▶ _Exercise directions_
Please extract each line of the items below that contains the string "dimensions".

******

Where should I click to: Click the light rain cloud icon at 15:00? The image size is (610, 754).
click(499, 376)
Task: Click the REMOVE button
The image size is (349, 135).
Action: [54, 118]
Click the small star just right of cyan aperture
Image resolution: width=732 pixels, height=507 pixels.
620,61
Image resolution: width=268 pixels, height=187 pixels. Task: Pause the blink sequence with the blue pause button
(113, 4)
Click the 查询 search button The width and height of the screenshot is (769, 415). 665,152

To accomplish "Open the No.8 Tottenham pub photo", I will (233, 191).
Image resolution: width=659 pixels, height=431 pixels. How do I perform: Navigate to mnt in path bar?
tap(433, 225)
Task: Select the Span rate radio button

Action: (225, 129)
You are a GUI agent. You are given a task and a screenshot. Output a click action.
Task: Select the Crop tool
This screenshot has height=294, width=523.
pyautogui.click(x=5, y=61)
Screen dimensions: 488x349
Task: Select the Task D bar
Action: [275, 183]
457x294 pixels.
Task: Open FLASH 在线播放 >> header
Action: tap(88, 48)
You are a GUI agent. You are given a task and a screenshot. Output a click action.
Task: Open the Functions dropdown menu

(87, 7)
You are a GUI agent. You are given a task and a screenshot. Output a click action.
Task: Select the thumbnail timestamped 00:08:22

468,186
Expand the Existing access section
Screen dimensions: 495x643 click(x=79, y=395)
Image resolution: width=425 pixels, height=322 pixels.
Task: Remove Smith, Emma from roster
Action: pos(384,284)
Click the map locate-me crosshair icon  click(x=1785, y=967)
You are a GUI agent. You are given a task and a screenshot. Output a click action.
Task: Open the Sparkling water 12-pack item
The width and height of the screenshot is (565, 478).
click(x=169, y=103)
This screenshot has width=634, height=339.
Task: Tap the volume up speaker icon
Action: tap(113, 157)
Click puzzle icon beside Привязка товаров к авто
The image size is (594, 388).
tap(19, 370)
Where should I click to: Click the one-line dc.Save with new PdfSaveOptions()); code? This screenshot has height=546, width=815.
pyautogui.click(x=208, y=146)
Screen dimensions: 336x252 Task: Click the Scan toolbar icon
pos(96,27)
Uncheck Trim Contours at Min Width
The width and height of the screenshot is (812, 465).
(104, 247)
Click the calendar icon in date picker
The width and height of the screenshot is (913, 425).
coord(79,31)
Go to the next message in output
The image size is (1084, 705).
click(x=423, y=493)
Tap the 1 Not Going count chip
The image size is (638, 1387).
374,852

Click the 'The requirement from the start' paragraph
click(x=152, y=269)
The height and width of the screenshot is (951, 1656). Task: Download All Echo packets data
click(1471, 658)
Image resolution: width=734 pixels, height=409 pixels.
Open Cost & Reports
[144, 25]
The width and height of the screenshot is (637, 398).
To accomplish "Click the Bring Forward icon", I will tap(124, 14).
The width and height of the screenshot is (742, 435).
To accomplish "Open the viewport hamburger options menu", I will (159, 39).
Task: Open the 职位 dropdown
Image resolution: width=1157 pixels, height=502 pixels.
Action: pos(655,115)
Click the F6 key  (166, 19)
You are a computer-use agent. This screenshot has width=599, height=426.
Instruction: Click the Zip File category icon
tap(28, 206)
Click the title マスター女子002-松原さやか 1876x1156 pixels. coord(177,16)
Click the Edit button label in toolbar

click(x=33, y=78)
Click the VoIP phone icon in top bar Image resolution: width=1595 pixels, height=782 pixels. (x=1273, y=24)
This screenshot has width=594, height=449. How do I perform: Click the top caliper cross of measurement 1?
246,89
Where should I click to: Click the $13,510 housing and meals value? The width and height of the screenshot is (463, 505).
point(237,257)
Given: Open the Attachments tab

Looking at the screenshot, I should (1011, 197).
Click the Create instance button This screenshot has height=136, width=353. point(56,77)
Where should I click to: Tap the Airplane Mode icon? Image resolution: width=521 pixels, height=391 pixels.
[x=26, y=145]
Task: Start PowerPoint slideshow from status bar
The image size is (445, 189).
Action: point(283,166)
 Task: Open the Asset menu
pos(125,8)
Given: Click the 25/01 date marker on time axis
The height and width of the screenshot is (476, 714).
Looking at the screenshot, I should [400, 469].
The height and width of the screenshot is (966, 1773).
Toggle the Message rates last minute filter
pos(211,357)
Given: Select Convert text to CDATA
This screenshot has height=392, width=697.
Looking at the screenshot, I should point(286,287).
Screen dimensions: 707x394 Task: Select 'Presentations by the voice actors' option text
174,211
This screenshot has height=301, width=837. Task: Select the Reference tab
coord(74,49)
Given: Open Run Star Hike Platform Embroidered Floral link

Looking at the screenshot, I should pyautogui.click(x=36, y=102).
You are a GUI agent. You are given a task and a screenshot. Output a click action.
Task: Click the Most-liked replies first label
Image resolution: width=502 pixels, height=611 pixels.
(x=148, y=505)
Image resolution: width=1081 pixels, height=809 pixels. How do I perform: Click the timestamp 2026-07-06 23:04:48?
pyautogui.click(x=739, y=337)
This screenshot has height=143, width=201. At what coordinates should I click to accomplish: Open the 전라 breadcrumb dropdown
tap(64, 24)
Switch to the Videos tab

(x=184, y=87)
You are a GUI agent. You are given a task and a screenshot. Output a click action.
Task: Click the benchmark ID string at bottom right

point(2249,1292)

******

▶ _Task answer_
Screen dimensions: 488x349
Screen dimensions: 495x643 click(x=79, y=395)
Screen dimensions: 336x252 Task: Click the Scan toolbar icon
Screen dimensions: 707x394 Task: Select 'Presentations by the voice actors' option text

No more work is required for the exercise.